The Problem With Pursuing a “Realistic” Career
The problem with pursuing a realistic career is that people tend to consider only two factors—job demand and job salary.
Hi, I'm Michael
I started this blog to help people find their path in life—from finding your passion to just getting a better job. Read my story here.
In 2017 I decided to quit my job at a call center for a start-up company and get a job as a medical scribe in an emergency room. This was the first step toward what I thought would be my next career move—becoming a physician assistant.
I had convinced myself that because I was always interested in health and enjoyed helping people, it was the right career for me. These reasons sounded much better than the reality: I was attracted to the high pay and job security.
Six months later I admitted to myself that I didn’t really want to work in the medical field. I quit the medical scribe job and went back to the drawing board.
We’re Taught To Choose “Realistic” Careers
Parents and teachers often encourage kids and young adults to pursue careers that they perceive to be secure or realistic. But the problem is that people tend to consider only two factors that make a career realistic—job demand and job salary.
For example, there’s a high demand for people in the medical field and it pays well, so people deem it “realistic”.
But if you remove one of these variables, people will shy away from it. Construction workers are always in high demand but the job doesn’t pay that much when compared to a lawyer or a doctor. Being an astronaut or a TV personality pays a lot, but it’s a coveted position with a tough barrier to entry. Therefore people deem these jobs unrealistic.
What Focusing on Realistic Jobs Cause You To Miss
There isn’t anything inherently or morally wrong with job pay and demand playing a role in your decision. I’m all for getting paid well and knowing you are secure—it’s a wonderful feeling and important for risk-averse people like me.
But if you allow these factors to be the main drivers of your decision, the chances are higher that you’ll end up doing something that you don’t like.
Again, NOT because there’s anything inherently or morally wrong with being motivated by money or security. It is due to the simple fact that because if you are focusing on getting a “realistic” job, the chances that you’ll get a job that is aligned with your interests and nature are much lower. If you’re aiming at a rabbit you won’t hit a deer.
There are of course exceptions to this idea that if you go for pay and security, you won’t like what you do.
There are always stories of people who get a job just for the money and later realize they actually enjoy the work.
But if you want to find work you love without as much headache, it’s best to first identify a field or industry that aligns with who you are, then choose a job within that field based on the demand and pay.

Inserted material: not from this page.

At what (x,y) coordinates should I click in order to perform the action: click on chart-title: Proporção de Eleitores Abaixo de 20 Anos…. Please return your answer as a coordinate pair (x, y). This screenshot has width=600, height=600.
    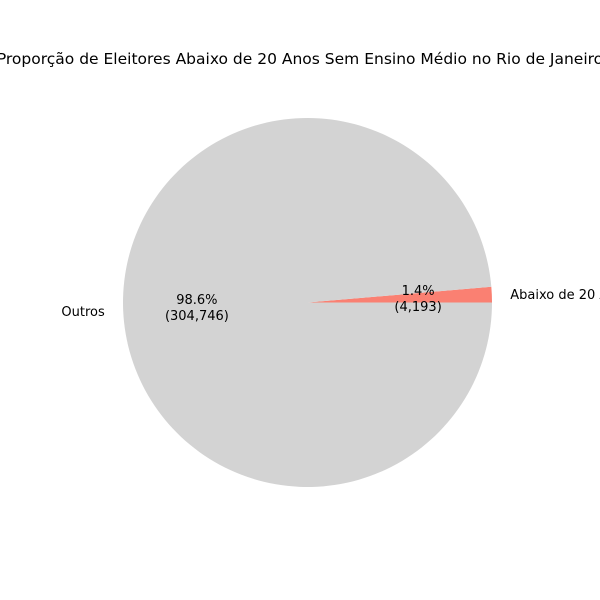
    Looking at the image, I should click on (300, 59).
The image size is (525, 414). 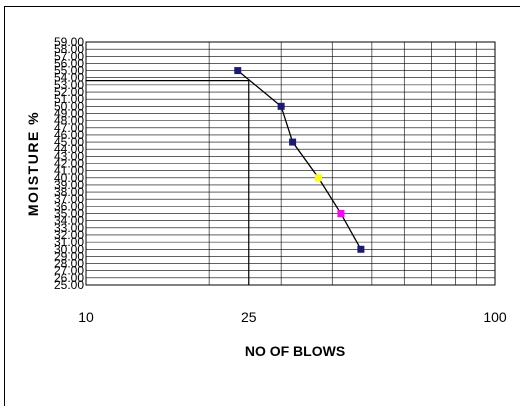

This way you’ll have a much better chance of doing something that feels meaningful that also provides security. You might be wrong at first, but if you keep trying things that you think you might like, you'll slowly narrow in on what suits you.
There are also people who tough it out and do something not aligned with who they are for their entire career. But the stress this causes in their personal life makes for a bad tradeoff. People deal with unfulfilling careers in many ways—food, drugs, alcohol, television, strained relationships, procrastination, golf, reading, working out. Any activity that is normally benign can be used as a coping mechanism.
Also, in this day and age it’s a shame to waste all the opportunity we have. If it was the 1920’s I’d understand, but in the modern era there is so much opportunity that it’s a waste not to at least try to find what you enjoy.
What is Realistic For You?
It’s not realistic to force a person who has no interest in the medical field to do it for forty years. It’s not realistic for a person who is agreeable and introverted to work in a job that involves a lot of confrontation or policing. It is unrealistic to try to live against your nature.
This doesn’t mean that you have to do what you dreamed of as a child. It does mean that whatever is within you that attracts you toward a certain career or activity could be used to discover a deeper desire.
When I was a teenager I thought I was going to be a stand-up comedian and musician. After working in the real world, I realized that underneath my love of comedy and music was a love of writing and structuring things in a cohesive manner. Also, I realized I prefer structure and routine which aren’t common in the creative or entertainment fields.
Now I work in project and knowledge management at a start-up company. When I approach a project at work, I have a similar feeling as when I’m writing a song—there’s a desire to put things into a cohesive order and bring it to completion. And since it’s a start-up, there’s a good balance between novelty and routine.
Start with your nature and interests in order to identify career options. These will be the careers that are realistic for you. Then from those options, identify a "realistic" way to pursue them.